**INPUT**
____

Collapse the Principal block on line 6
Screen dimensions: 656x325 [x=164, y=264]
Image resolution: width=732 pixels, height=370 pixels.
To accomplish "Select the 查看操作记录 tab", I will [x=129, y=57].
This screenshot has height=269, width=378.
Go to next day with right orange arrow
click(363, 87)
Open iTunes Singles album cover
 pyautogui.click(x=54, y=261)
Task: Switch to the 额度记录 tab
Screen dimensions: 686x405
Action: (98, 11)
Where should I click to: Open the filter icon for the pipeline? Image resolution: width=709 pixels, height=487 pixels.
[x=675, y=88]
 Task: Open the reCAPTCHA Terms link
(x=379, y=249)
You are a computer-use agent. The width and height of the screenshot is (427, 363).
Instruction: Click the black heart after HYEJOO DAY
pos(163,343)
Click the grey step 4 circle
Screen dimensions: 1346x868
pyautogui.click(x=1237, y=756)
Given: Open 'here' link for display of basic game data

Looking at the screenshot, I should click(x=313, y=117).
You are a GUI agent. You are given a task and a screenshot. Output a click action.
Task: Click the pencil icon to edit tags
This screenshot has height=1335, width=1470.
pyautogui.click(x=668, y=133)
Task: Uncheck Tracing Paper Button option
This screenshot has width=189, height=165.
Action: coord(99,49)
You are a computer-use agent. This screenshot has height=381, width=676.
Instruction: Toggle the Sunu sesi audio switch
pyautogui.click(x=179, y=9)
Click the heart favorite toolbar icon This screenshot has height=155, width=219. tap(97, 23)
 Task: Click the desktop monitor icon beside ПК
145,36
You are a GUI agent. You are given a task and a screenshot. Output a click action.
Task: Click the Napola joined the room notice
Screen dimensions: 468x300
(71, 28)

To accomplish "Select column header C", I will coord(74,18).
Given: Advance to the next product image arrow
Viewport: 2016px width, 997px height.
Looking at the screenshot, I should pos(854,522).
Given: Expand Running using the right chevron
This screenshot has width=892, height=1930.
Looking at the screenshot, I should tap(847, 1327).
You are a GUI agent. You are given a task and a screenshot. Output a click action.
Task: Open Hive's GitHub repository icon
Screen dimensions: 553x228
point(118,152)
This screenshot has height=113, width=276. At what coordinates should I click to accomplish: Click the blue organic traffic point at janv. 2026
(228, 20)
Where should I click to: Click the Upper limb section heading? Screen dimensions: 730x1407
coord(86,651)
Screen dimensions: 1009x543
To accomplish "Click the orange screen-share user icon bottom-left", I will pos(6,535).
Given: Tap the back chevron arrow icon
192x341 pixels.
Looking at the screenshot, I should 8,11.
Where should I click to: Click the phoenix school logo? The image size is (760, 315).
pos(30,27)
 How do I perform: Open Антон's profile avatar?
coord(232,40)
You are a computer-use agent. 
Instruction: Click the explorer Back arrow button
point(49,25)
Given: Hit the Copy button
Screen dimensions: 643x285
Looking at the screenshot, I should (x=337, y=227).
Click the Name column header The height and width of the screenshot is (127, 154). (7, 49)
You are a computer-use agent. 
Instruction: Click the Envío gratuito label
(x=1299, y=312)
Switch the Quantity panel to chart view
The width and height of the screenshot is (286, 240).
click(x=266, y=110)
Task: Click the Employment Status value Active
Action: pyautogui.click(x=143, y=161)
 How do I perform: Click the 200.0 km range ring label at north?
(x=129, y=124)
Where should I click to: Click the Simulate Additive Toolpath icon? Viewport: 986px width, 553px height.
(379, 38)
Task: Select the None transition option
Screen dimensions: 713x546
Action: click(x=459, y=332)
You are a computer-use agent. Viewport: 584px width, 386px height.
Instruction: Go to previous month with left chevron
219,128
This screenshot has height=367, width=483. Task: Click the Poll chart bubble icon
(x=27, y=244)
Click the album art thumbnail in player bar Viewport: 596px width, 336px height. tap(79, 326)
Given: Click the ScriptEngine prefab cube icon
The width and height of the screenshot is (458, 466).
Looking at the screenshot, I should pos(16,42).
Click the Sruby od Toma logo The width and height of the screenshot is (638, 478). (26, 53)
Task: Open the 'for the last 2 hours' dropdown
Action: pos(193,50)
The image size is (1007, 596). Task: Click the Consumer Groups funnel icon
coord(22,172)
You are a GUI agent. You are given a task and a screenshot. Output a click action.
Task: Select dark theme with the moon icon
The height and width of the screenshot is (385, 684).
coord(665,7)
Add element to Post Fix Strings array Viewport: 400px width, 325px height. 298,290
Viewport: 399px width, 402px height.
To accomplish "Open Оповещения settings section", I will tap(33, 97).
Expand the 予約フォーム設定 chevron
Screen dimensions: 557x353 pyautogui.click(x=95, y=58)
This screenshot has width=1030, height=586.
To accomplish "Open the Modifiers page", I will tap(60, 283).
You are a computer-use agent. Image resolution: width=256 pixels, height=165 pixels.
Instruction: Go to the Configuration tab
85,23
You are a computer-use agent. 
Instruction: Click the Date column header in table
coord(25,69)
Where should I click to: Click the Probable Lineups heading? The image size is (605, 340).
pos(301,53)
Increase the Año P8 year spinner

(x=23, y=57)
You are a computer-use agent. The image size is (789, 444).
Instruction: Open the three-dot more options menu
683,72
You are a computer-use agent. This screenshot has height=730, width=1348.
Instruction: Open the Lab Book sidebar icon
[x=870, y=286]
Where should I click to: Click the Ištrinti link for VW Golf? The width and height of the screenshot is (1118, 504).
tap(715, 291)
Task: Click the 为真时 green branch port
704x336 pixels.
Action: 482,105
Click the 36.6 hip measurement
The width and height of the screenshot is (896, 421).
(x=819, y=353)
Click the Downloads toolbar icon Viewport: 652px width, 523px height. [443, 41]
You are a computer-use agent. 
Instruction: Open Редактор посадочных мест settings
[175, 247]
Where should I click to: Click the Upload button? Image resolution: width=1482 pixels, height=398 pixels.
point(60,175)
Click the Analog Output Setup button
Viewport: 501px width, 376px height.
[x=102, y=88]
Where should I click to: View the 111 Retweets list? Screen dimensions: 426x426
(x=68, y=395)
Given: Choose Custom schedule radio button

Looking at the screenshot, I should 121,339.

____

**WORK REQUEST**
Reproduce every entry above without a single alteration.

**TASK SOLUTION**
Collapse the Principal block on line 6
Screen dimensions: 656x325 [x=164, y=264]
Image resolution: width=732 pixels, height=370 pixels.
To accomplish "Select the 查看操作记录 tab", I will [x=129, y=57].
This screenshot has height=269, width=378.
Go to next day with right orange arrow
click(363, 87)
Open iTunes Singles album cover
 pyautogui.click(x=54, y=261)
Task: Switch to the 额度记录 tab
Screen dimensions: 686x405
Action: (98, 11)
Where should I click to: Open the filter icon for the pipeline? Image resolution: width=709 pixels, height=487 pixels.
[x=675, y=88]
 Task: Open the reCAPTCHA Terms link
(x=379, y=249)
You are a computer-use agent. The width and height of the screenshot is (427, 363).
Instruction: Click the black heart after HYEJOO DAY
pos(163,343)
Click the grey step 4 circle
Screen dimensions: 1346x868
pyautogui.click(x=1237, y=756)
Given: Open 'here' link for display of basic game data

Looking at the screenshot, I should click(x=313, y=117).
You are a GUI agent. You are given a task and a screenshot. Output a click action.
Task: Click the pencil icon to edit tags
This screenshot has height=1335, width=1470.
pyautogui.click(x=668, y=133)
Task: Uncheck Tracing Paper Button option
This screenshot has width=189, height=165.
Action: coord(99,49)
You are a computer-use agent. This screenshot has height=381, width=676.
Instruction: Toggle the Sunu sesi audio switch
pyautogui.click(x=179, y=9)
Click the heart favorite toolbar icon This screenshot has height=155, width=219. tap(97, 23)
 Task: Click the desktop monitor icon beside ПК
145,36
You are a GUI agent. You are given a task and a screenshot. Output a click action.
Task: Click the Napola joined the room notice
Screen dimensions: 468x300
(71, 28)

To accomplish "Select column header C", I will coord(74,18).
Given: Advance to the next product image arrow
Viewport: 2016px width, 997px height.
Looking at the screenshot, I should pos(854,522).
Given: Expand Running using the right chevron
This screenshot has width=892, height=1930.
Looking at the screenshot, I should tap(847, 1327).
You are a GUI agent. You are given a task and a screenshot. Output a click action.
Task: Open Hive's GitHub repository icon
Screen dimensions: 553x228
point(118,152)
This screenshot has height=113, width=276. At what coordinates should I click to accomplish: Click the blue organic traffic point at janv. 2026
(228, 20)
Where should I click to: Click the Upper limb section heading? Screen dimensions: 730x1407
coord(86,651)
Screen dimensions: 1009x543
To accomplish "Click the orange screen-share user icon bottom-left", I will pos(6,535).
Given: Tap the back chevron arrow icon
192x341 pixels.
Looking at the screenshot, I should 8,11.
Where should I click to: Click the phoenix school logo? The image size is (760, 315).
pos(30,27)
 How do I perform: Open Антон's profile avatar?
coord(232,40)
You are a computer-use agent. 
Instruction: Click the explorer Back arrow button
point(49,25)
Given: Hit the Copy button
Screen dimensions: 643x285
Looking at the screenshot, I should (x=337, y=227).
Click the Name column header The height and width of the screenshot is (127, 154). (7, 49)
You are a computer-use agent. 
Instruction: Click the Envío gratuito label
(x=1299, y=312)
Switch the Quantity panel to chart view
The width and height of the screenshot is (286, 240).
click(x=266, y=110)
Task: Click the Employment Status value Active
Action: pyautogui.click(x=143, y=161)
 How do I perform: Click the 200.0 km range ring label at north?
(x=129, y=124)
Where should I click to: Click the Simulate Additive Toolpath icon? Viewport: 986px width, 553px height.
(379, 38)
Task: Select the None transition option
Screen dimensions: 713x546
Action: click(x=459, y=332)
You are a computer-use agent. Viewport: 584px width, 386px height.
Instruction: Go to previous month with left chevron
219,128
This screenshot has height=367, width=483. Task: Click the Poll chart bubble icon
(x=27, y=244)
Click the album art thumbnail in player bar Viewport: 596px width, 336px height. tap(79, 326)
Given: Click the ScriptEngine prefab cube icon
The width and height of the screenshot is (458, 466).
Looking at the screenshot, I should pos(16,42).
Click the Sruby od Toma logo The width and height of the screenshot is (638, 478). (26, 53)
Task: Open the 'for the last 2 hours' dropdown
Action: pos(193,50)
The image size is (1007, 596). Task: Click the Consumer Groups funnel icon
coord(22,172)
You are a GUI agent. You are given a task and a screenshot. Output a click action.
Task: Select dark theme with the moon icon
The height and width of the screenshot is (385, 684).
coord(665,7)
Add element to Post Fix Strings array Viewport: 400px width, 325px height. 298,290
Viewport: 399px width, 402px height.
To accomplish "Open Оповещения settings section", I will tap(33, 97).
Expand the 予約フォーム設定 chevron
Screen dimensions: 557x353 pyautogui.click(x=95, y=58)
This screenshot has width=1030, height=586.
To accomplish "Open the Modifiers page", I will tap(60, 283).
You are a computer-use agent. Image resolution: width=256 pixels, height=165 pixels.
Instruction: Go to the Configuration tab
85,23
You are a computer-use agent. 
Instruction: Click the Date column header in table
coord(25,69)
Where should I click to: Click the Probable Lineups heading? The image size is (605, 340).
pos(301,53)
Increase the Año P8 year spinner

(x=23, y=57)
You are a computer-use agent. The image size is (789, 444).
Instruction: Open the three-dot more options menu
683,72
You are a computer-use agent. This screenshot has height=730, width=1348.
Instruction: Open the Lab Book sidebar icon
[x=870, y=286]
Where should I click to: Click the Ištrinti link for VW Golf? The width and height of the screenshot is (1118, 504).
tap(715, 291)
Task: Click the 为真时 green branch port
704x336 pixels.
Action: 482,105
Click the 36.6 hip measurement
The width and height of the screenshot is (896, 421).
(x=819, y=353)
Click the Downloads toolbar icon Viewport: 652px width, 523px height. [443, 41]
You are a computer-use agent. 
Instruction: Open Редактор посадочных мест settings
[175, 247]
Where should I click to: Click the Upload button? Image resolution: width=1482 pixels, height=398 pixels.
point(60,175)
Click the Analog Output Setup button
Viewport: 501px width, 376px height.
[x=102, y=88]
Where should I click to: View the 111 Retweets list? Screen dimensions: 426x426
(x=68, y=395)
Given: Choose Custom schedule radio button

Looking at the screenshot, I should 121,339.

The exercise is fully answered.